As Questões do Cenário

Aqui chega um momento importante, que é definir as Questões do Cenário. As Questões são exatamente os problemas que estão fazendo as coisas acontcerem e que os personagens deverão resolver (ou piorar) para levar as coisas adiante. Em termos de Fate, as Questões são Aspectos de Cenário que poderão ser usados pelos jogadores ou contra os jogadores conforme a necessidade. Por isso, deve-se anotar os mesmos.

Em termos de Fate, existem dois tipos de Questões:

  • Questões Presentes são as coisas que estão acontecendo ou já aconteceram, mas que ainda estão influenciando no cenário. O que tais questões significam e o quanto isso pode ser resolvido ou pode se complicar em caso de problemas será descoberto no jogo, mas essas Questões já estão a algum tempo acontecendo por aí.
  • Questões Iminentes são problemas que estão começando a aparecer: eles ainda não afetam EM TEORIA o cenário, mas a idéia é que, caso nada ocorra de maneira diferente, esse é o caminho para o qual as coisas vão, para o bem ou para o mal;

Normalmente, um cenário de Fate deve ter quatro Questões, duas de cada tipo: colocar mais Questões de um tipo pode aumentar o impacto das coisas, e colocar menos vai fazer com que o as coisas pareçam estar sempre indo para uma espécie de solução final ou que as coisas possam tender a um caos a qualquer momento.

O grupo pensa que é interessante que exista apenas uma grande Questão Iminente, já que a ideia é que algo pode estar vindo mais sério, um ponto de virada para o qual o mundo está se encaminhando. Como eles querem jogar já no Século XXI, mas com ainda ideias meio milenaristas, eles debatem muito esses conceitos até que em algum momento Júlia dispara “As Brumas de Avalon irão se desfazer!”. Todos olham para ela e sorriem com a ideia: o retorno de algo místico sempre apimenta as coisas em Fantasia Urbana, e se isso é bom ou ruim será tema para ser descoberto nas aventuras.

Lúcio, o Narrador, decide que é legal os personagens começarem o jogo meio sem saber que diabos está acontecendo. Ele pensa que uma questão interessante seria Poderes em Troca de Memórias: os personagens recberam uma série de poderes fantásticos interessantes, mas não sabem de quem, por que, para que e o quanto isso os afetou. Eles poderão até ter memórias difusas sobre o que aconteceu com eles, mas nada que eles possam garantir de maneira certa e cega que é verdade.

De carona com isso, Ricardo acha interessante que os poderes sejam baseados em Fábulas e Contos de Fadas. Isso permite colocar um ar de mistério e fantasia. Além disso, traz ao jogo (como Aspecto), a possibilidade de eventos de Contos de Fadas se replicarem em nosso mundo moderno, algo que aparenta ser interessante a todos. Lúcio gosta da idéia, pois isso se encaixa com sua Questão de Poderes em Troca de Memórias, implicando nos personagens procurarem uma explicação de por que receberam esses poderes baseados em Contos de Fadas e o que isso pode pedir (ou ter pedido) de preço, já quem em Fábulas e Contos de Fadas nada acontece por acaso.

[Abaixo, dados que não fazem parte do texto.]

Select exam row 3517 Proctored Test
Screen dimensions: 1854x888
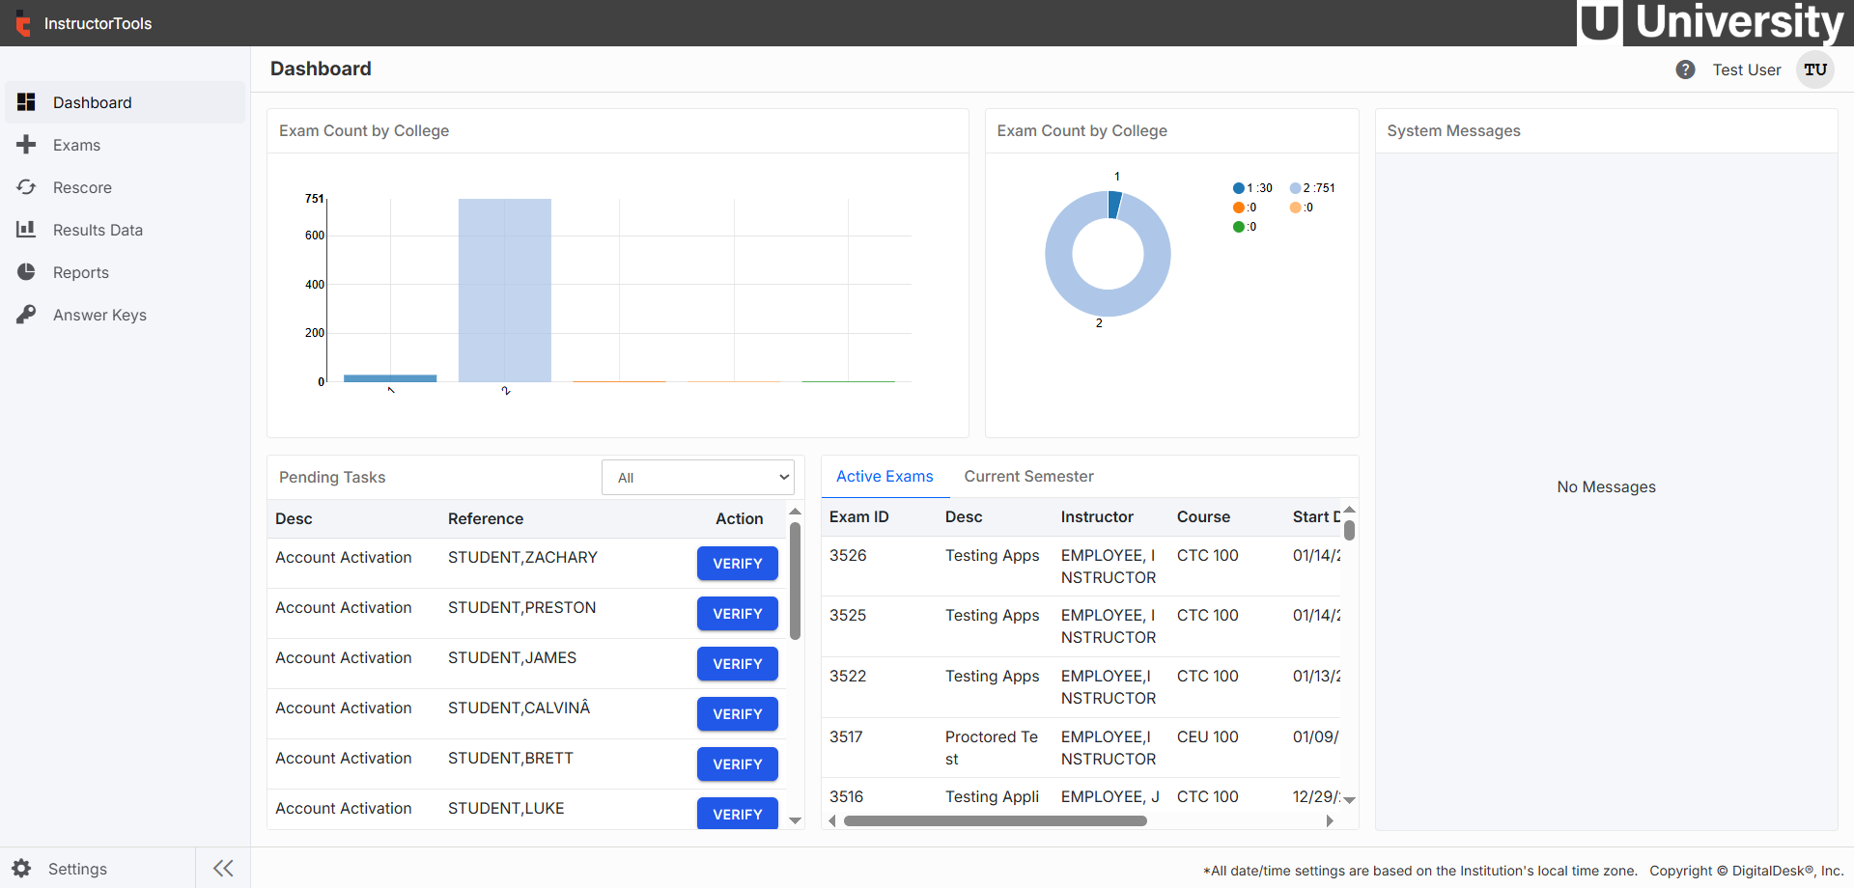pos(1062,747)
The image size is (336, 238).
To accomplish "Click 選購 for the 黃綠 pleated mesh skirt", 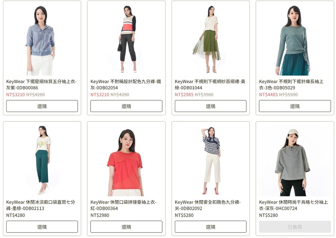I will point(210,106).
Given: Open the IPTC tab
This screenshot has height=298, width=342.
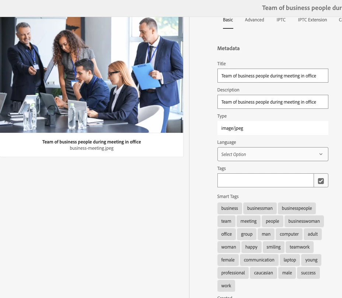Looking at the screenshot, I should [281, 20].
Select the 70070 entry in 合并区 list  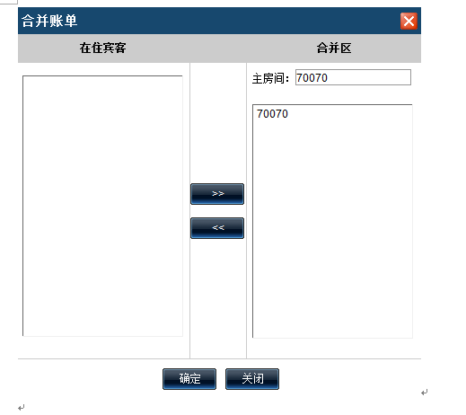(x=272, y=114)
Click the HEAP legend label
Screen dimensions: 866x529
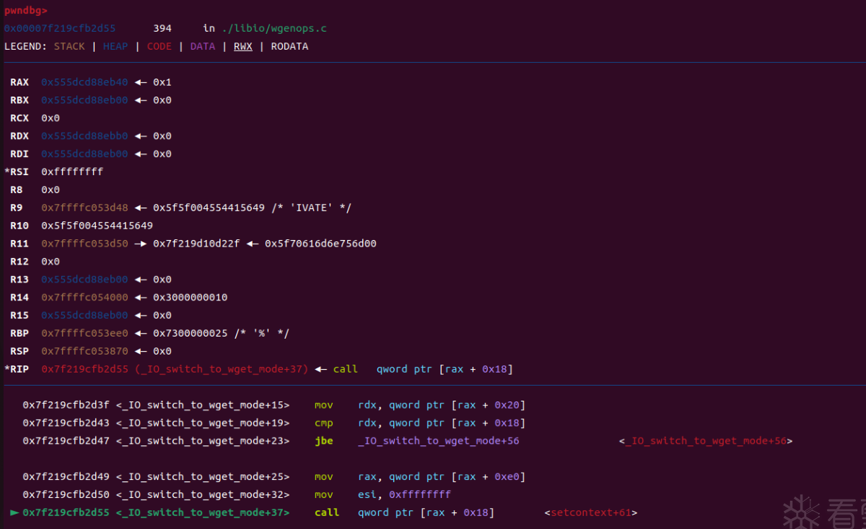[115, 46]
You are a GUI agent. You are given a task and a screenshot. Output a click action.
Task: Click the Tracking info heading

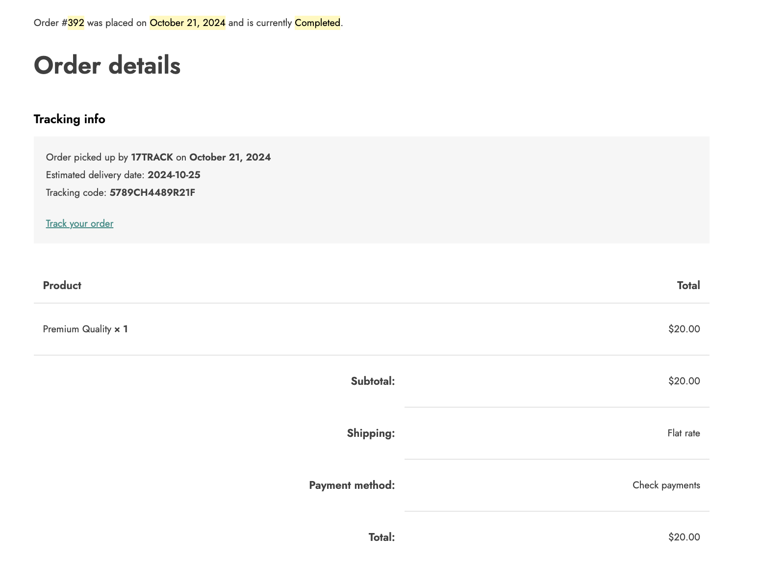point(69,119)
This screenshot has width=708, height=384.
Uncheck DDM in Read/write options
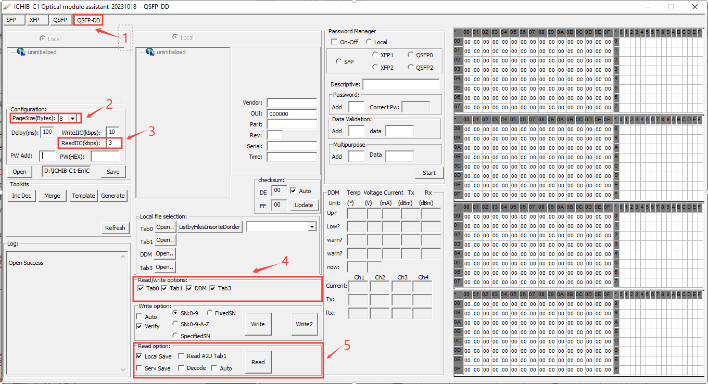(189, 288)
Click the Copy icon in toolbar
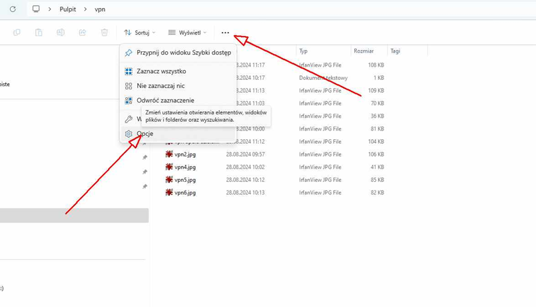The width and height of the screenshot is (536, 307). [x=17, y=33]
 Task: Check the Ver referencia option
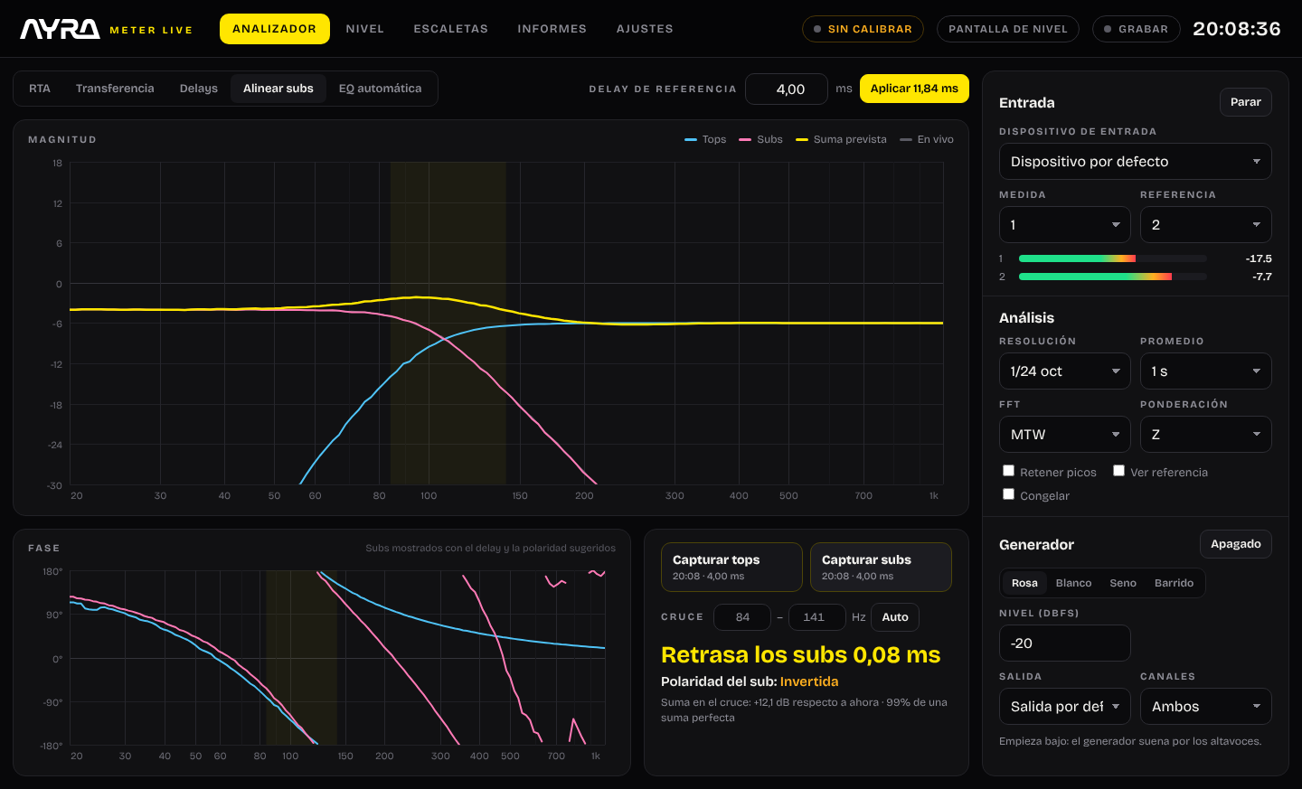[1118, 471]
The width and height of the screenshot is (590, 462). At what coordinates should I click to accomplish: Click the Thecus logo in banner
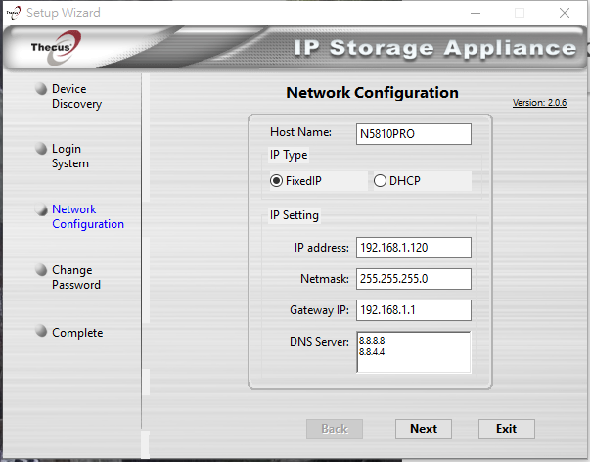57,47
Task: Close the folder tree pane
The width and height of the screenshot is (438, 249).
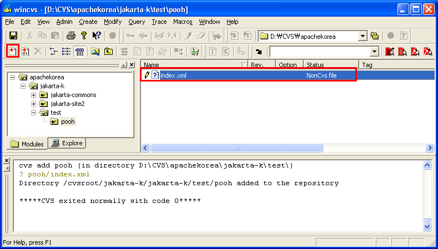Action: 132,65
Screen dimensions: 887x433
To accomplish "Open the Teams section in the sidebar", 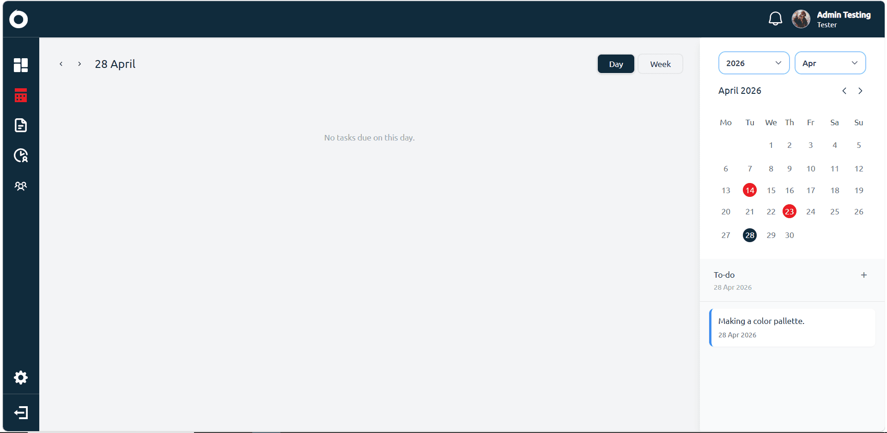I will point(21,186).
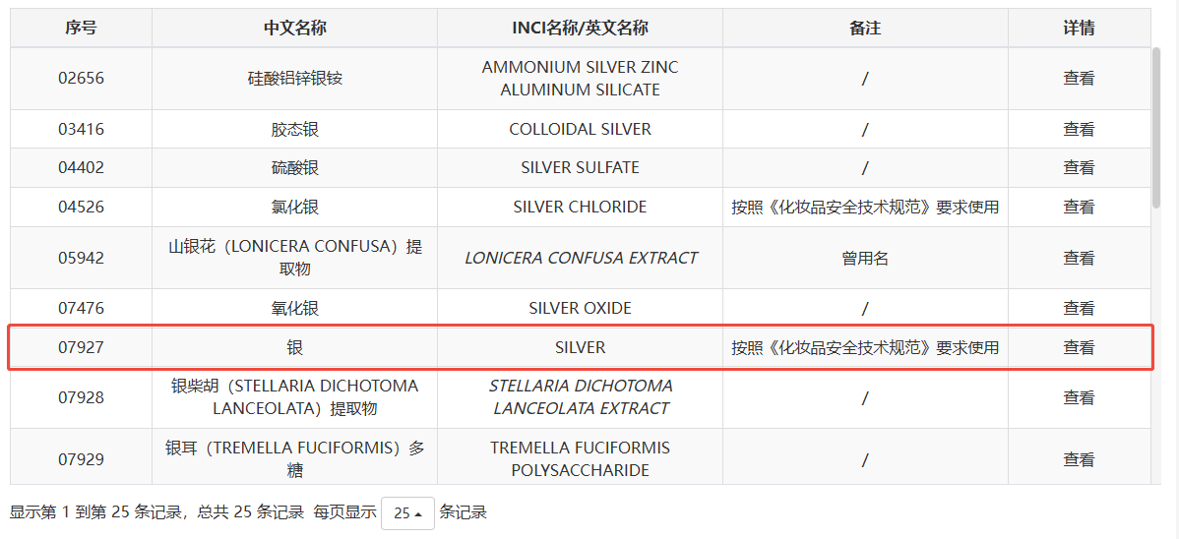
Task: Click the 中文名称 column header
Action: pyautogui.click(x=294, y=29)
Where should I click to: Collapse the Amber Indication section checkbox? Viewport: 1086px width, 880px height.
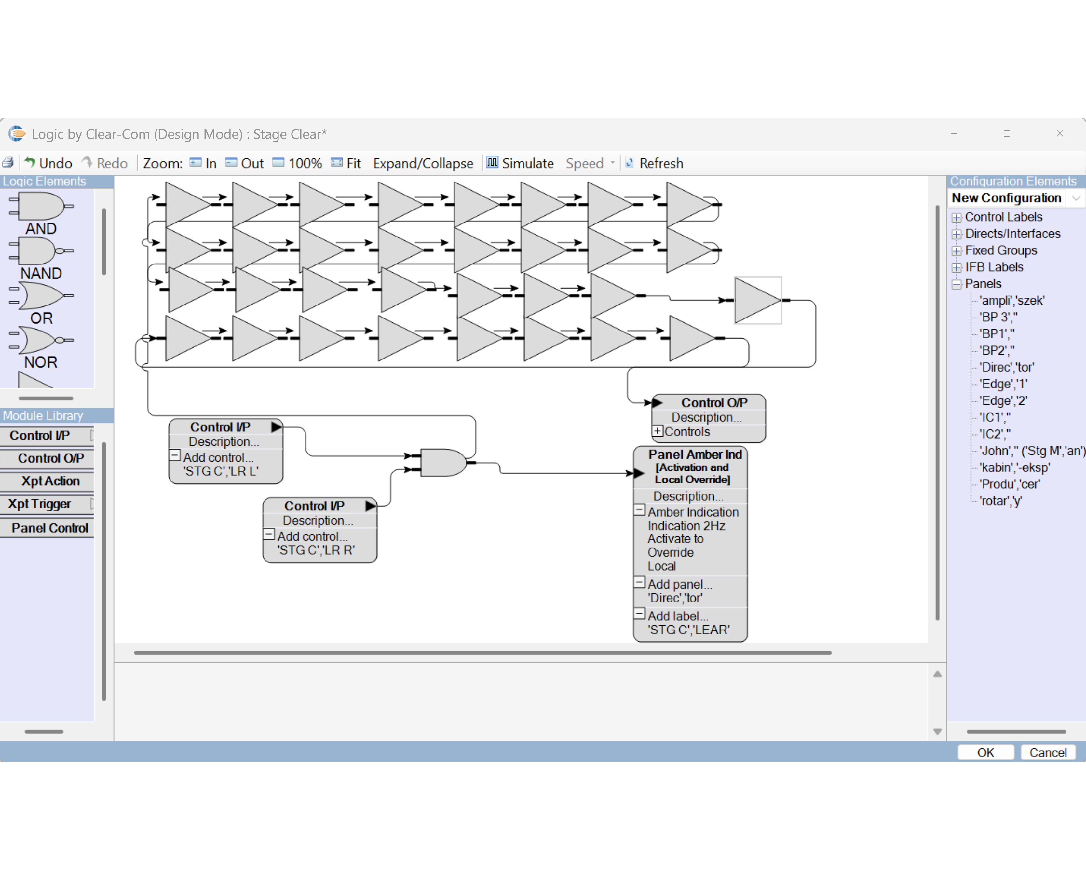pos(640,509)
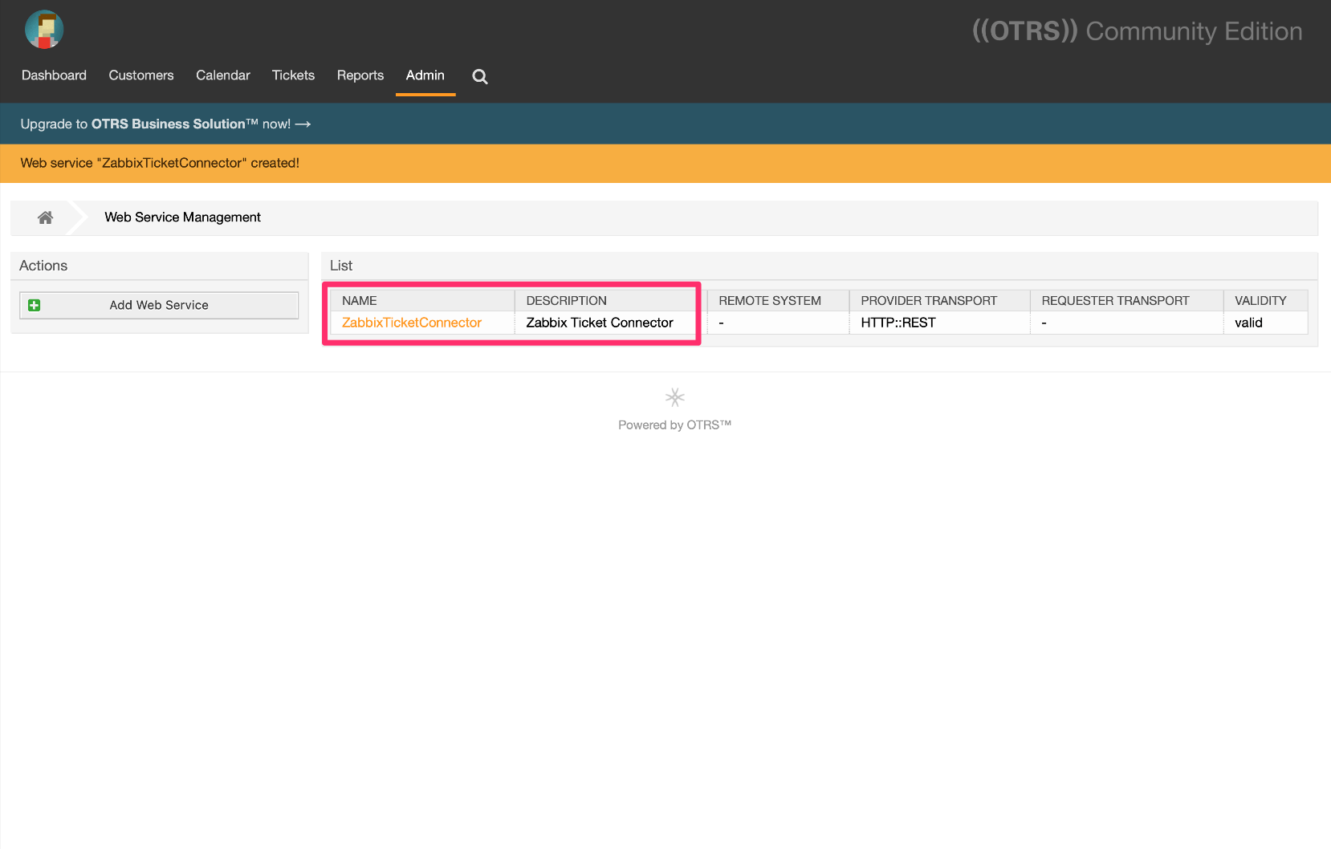Image resolution: width=1331 pixels, height=849 pixels.
Task: Select the HTTP::REST provider transport cell
Action: (x=898, y=323)
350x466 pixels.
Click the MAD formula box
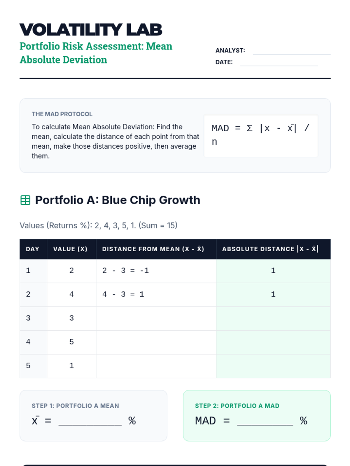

Mateus decide que é uma boa ideia colocar algo mais pé no chão: ele não quer algo ao estilo Dresden Files onde os personagens jogadores parecem meio que deslocados do mundo real. Ele decide então criar uma Questão de Meu iPad fica do lado da Excalibur, representando a ideia de que os personagens tem acesso tanto aos itens e conhecimentos mais tecnologicos quanto a itens mágicos e fantásticos. Isso é bem legal, todos pensam, já que também pode implicar no fato de que existe sempre a possibilidade de personagens fantásticos quererem coisas mundanas, mas que seriam complicadas de conseguir: o que fazer quando o Gigante do Pé de Feijão descer à terra para assistir a final da World Series de Baseball com os NY Giants? E sempre existe aquela: quem vence, Santo ou Godzilla?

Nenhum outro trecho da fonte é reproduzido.